START DATASET CONTENT
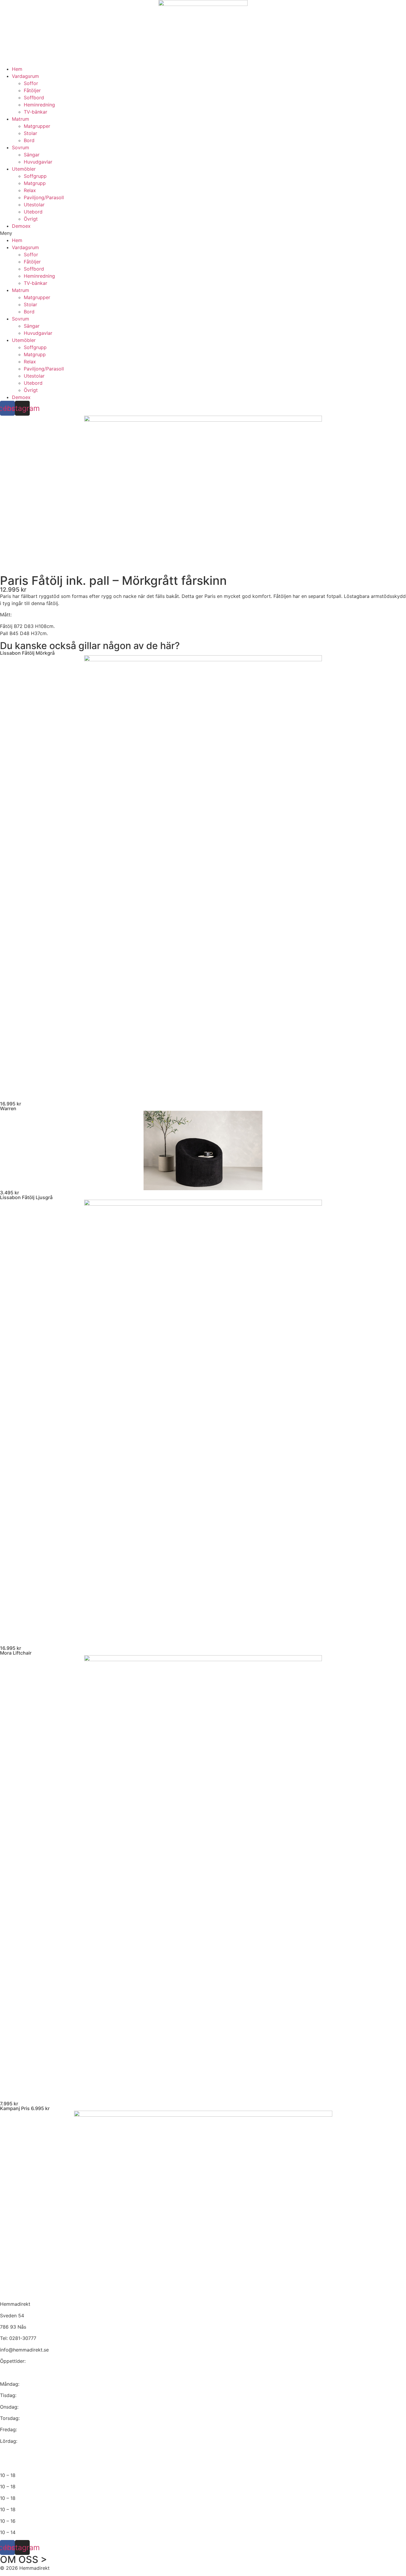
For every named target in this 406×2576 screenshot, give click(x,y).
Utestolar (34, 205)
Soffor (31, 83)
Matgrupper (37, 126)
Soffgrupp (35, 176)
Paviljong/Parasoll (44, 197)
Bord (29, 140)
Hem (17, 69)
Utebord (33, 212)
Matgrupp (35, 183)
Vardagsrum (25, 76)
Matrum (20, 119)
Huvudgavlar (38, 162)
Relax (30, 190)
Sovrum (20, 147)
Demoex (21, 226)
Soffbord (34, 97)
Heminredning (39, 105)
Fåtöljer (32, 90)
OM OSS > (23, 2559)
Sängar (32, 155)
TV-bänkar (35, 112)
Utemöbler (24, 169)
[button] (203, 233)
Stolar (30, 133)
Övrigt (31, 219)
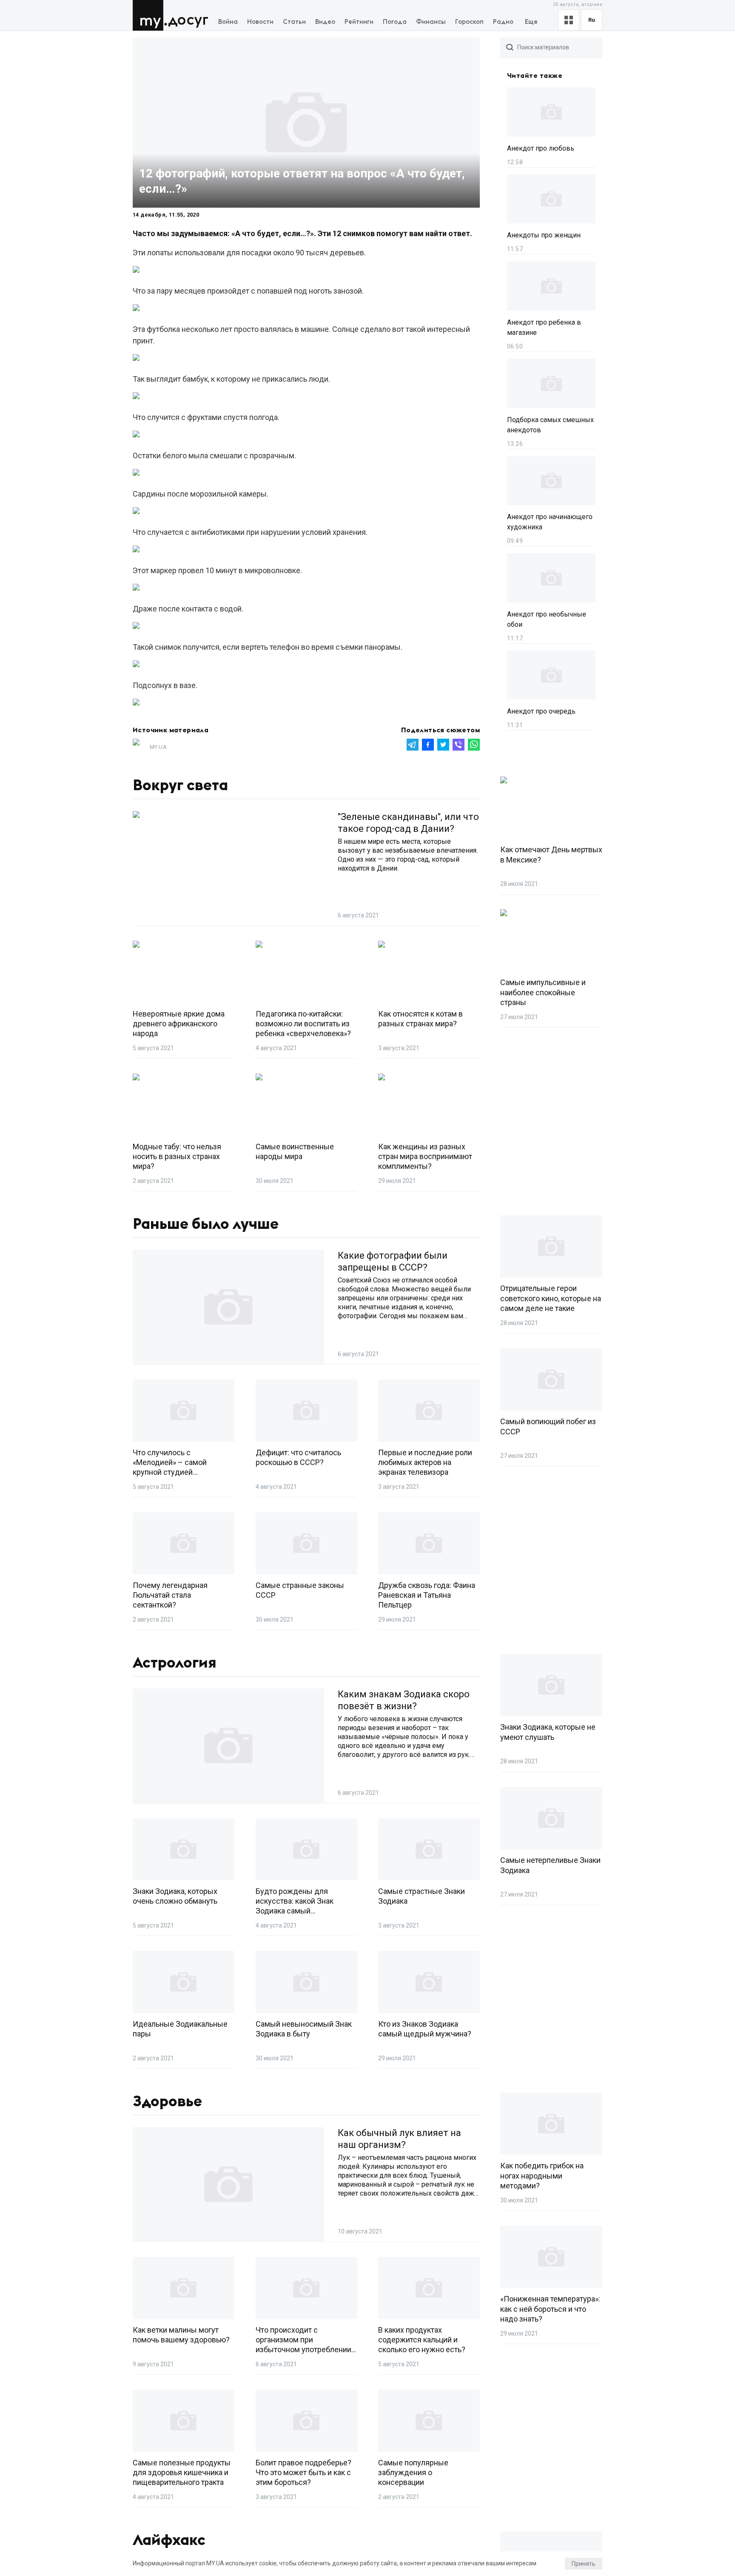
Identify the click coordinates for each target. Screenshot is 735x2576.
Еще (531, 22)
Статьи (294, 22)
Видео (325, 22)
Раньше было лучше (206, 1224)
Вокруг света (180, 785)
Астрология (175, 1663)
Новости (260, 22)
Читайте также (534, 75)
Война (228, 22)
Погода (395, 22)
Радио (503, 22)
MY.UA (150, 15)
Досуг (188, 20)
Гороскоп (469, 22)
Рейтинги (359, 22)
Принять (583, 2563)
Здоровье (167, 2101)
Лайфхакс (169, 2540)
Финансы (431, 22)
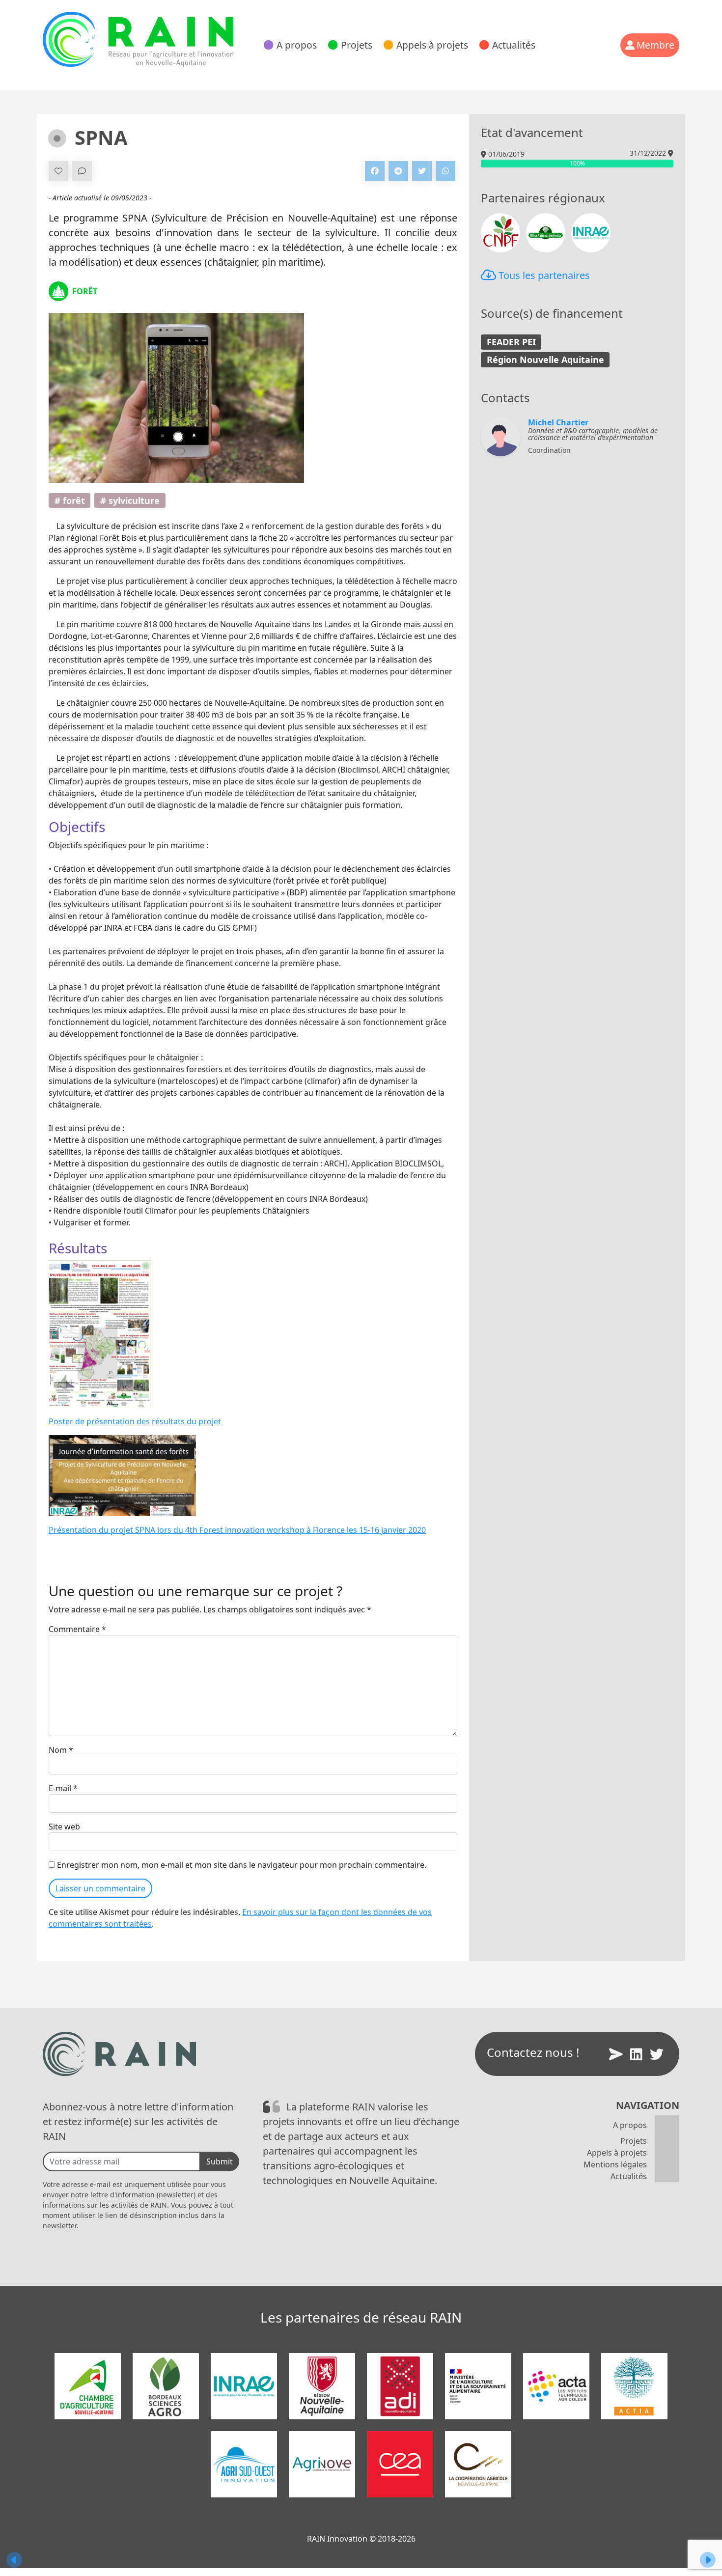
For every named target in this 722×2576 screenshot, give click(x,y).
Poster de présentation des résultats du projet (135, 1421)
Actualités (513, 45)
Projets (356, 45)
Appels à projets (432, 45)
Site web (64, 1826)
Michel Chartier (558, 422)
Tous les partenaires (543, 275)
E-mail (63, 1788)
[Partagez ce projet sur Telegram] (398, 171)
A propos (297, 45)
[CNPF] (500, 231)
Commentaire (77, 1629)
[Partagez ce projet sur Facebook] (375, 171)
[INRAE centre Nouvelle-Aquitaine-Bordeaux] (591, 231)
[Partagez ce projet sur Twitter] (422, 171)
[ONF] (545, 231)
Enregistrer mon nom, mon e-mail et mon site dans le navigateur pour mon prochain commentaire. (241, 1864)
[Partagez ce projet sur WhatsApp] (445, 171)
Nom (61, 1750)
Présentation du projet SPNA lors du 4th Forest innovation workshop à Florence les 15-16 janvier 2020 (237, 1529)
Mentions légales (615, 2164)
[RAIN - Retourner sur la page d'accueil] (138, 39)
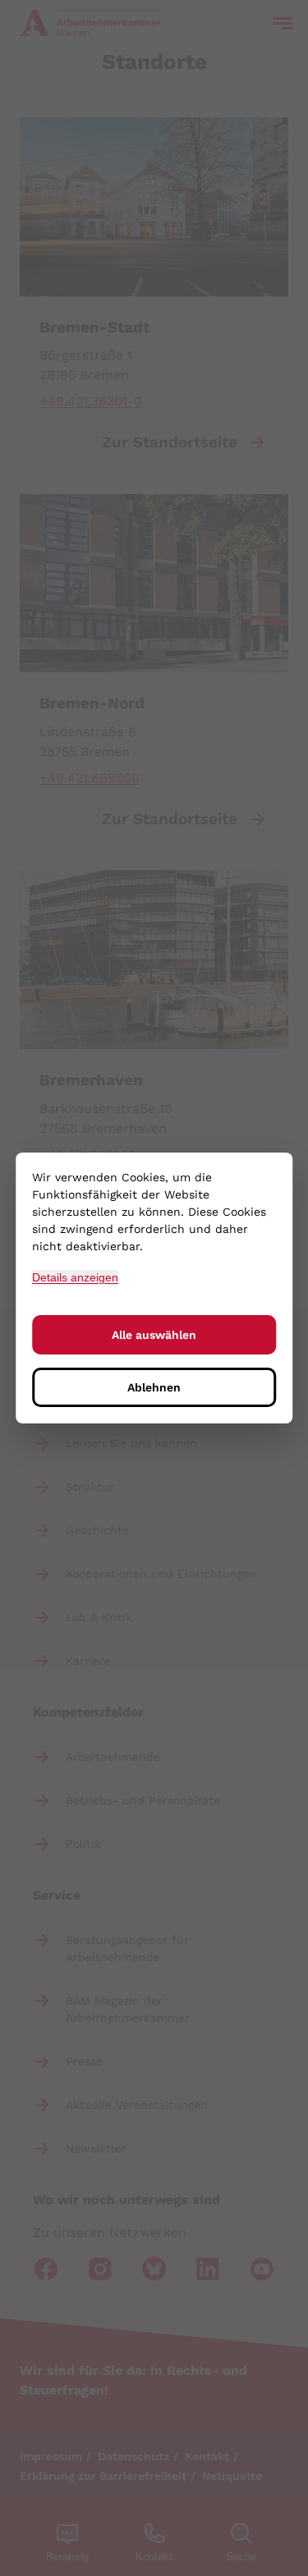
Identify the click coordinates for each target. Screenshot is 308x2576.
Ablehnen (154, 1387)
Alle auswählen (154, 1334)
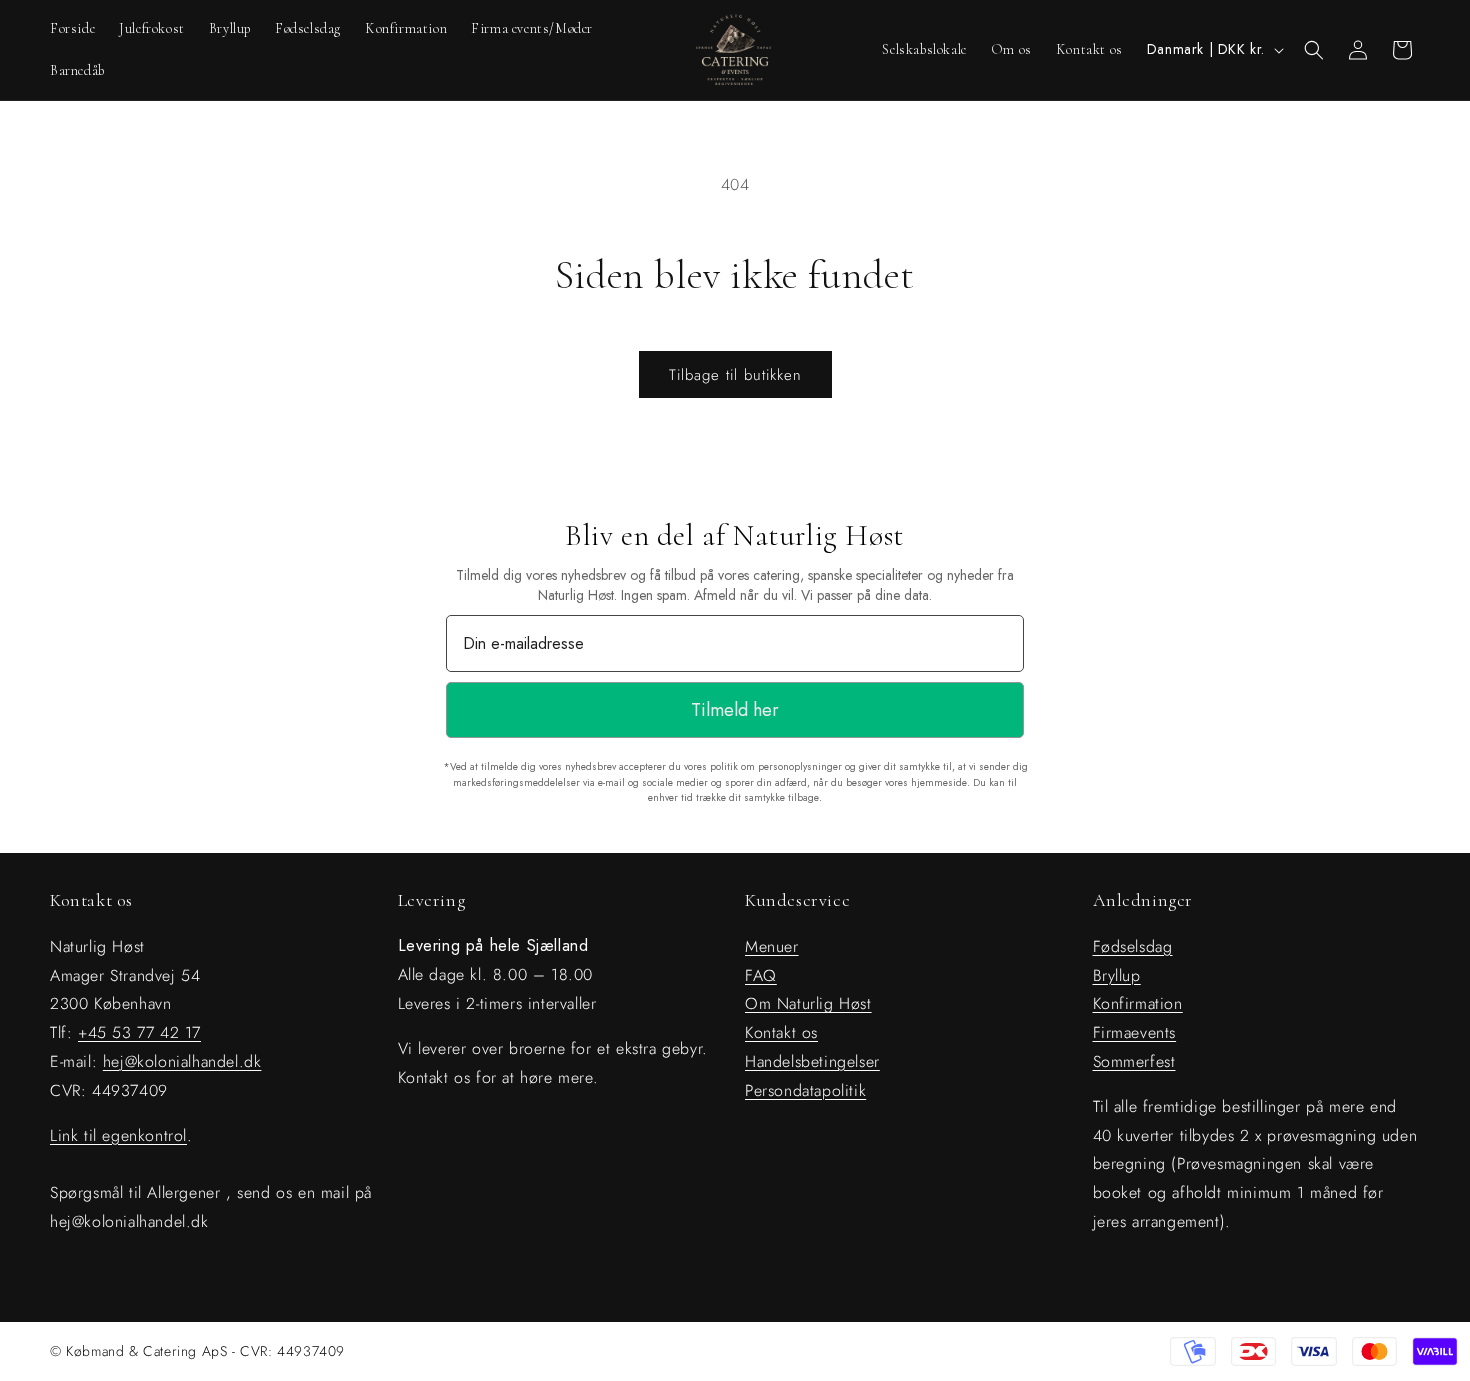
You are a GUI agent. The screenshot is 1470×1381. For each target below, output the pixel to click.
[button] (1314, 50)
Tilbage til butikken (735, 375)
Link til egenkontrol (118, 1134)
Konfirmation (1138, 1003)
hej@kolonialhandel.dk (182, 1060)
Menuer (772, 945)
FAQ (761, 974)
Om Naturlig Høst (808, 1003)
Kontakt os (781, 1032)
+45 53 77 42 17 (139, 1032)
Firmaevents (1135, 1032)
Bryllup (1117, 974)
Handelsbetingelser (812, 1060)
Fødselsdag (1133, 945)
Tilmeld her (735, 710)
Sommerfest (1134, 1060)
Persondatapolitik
END DATASET CONTENT
WHAT IS EXPECTED
If a record holds a picture, leave the picture out and copy everything else exactly.

SOLUTION
For every named target in this 406×2576 screenshot, give click(x,y).
Utestolar (34, 205)
Soffor (31, 83)
Matgrupper (37, 126)
Soffgrupp (35, 176)
Paviljong/Parasoll (44, 197)
Bord (29, 140)
Hem (17, 69)
Utebord (33, 212)
Matgrupp (35, 183)
Vardagsrum (25, 76)
Matrum (20, 119)
Huvudgavlar (38, 162)
Relax (30, 190)
Sovrum (20, 147)
Demoex (21, 226)
Soffbord (34, 97)
Heminredning (39, 105)
Fåtöljer (32, 90)
OM OSS > (23, 2559)
Sängar (32, 155)
TV-bänkar (35, 112)
Utemöbler (24, 169)
[button] (203, 233)
Stolar (30, 133)
Övrigt (31, 219)
Identify the click coordinates for each target. Screenshot is 735x2576.
Еще (531, 22)
Статьи (294, 22)
Видео (325, 22)
Раньше было лучше (206, 1224)
Вокруг света (180, 785)
Астрология (175, 1663)
Новости (260, 22)
Читайте также (534, 75)
Война (228, 22)
Погода (395, 22)
Радио (503, 22)
MY.UA (150, 15)
Досуг (188, 20)
Гороскоп (469, 22)
Рейтинги (359, 22)
Принять (583, 2563)
Здоровье (167, 2101)
Лайфхакс (169, 2540)
Финансы (431, 22)
For every named target in this 722×2576 screenshot, give click(x,y).
Poster de présentation des résultats du projet (135, 1421)
Actualités (513, 45)
Projets (356, 45)
Appels à projets (432, 45)
Site web (64, 1826)
Michel Chartier (558, 422)
Tous les partenaires (543, 275)
E-mail (63, 1788)
[Partagez ce projet sur Telegram] (398, 171)
A propos (297, 45)
[CNPF] (500, 231)
Commentaire (77, 1629)
[Partagez ce projet sur Facebook] (375, 171)
[INRAE centre Nouvelle-Aquitaine-Bordeaux] (591, 231)
[Partagez ce projet sur Twitter] (422, 171)
[ONF] (545, 231)
Enregistrer mon nom, mon e-mail et mon site dans le navigateur pour mon prochain commentaire. (241, 1864)
[Partagez ce projet sur WhatsApp] (445, 171)
Nom (61, 1750)
Présentation du projet SPNA lors du 4th Forest innovation workshop à Florence les 15-16 janvier 2020 (237, 1529)
Mentions légales (615, 2164)
[RAIN - Retourner sur la page d'accueil] (138, 39)
Identify the click coordinates for each target. Screenshot is 308x2576.
Ablehnen (154, 1387)
Alle auswählen (154, 1334)
You are a GUI agent. The screenshot is 1470×1381. For each target below, output the pixel to click.
[button] (1314, 50)
Tilbage til butikken (735, 375)
Link til egenkontrol (118, 1134)
Konfirmation (1138, 1003)
hej@kolonialhandel.dk (182, 1060)
Menuer (772, 945)
FAQ (761, 974)
Om Naturlig Høst (808, 1003)
Kontakt os (781, 1032)
+45 53 77 42 17 (139, 1032)
Firmaevents (1135, 1032)
Bryllup (1117, 974)
Handelsbetingelser (812, 1060)
Fødselsdag (1133, 945)
Tilmeld her (735, 710)
Sommerfest (1134, 1060)
Persondatapolitik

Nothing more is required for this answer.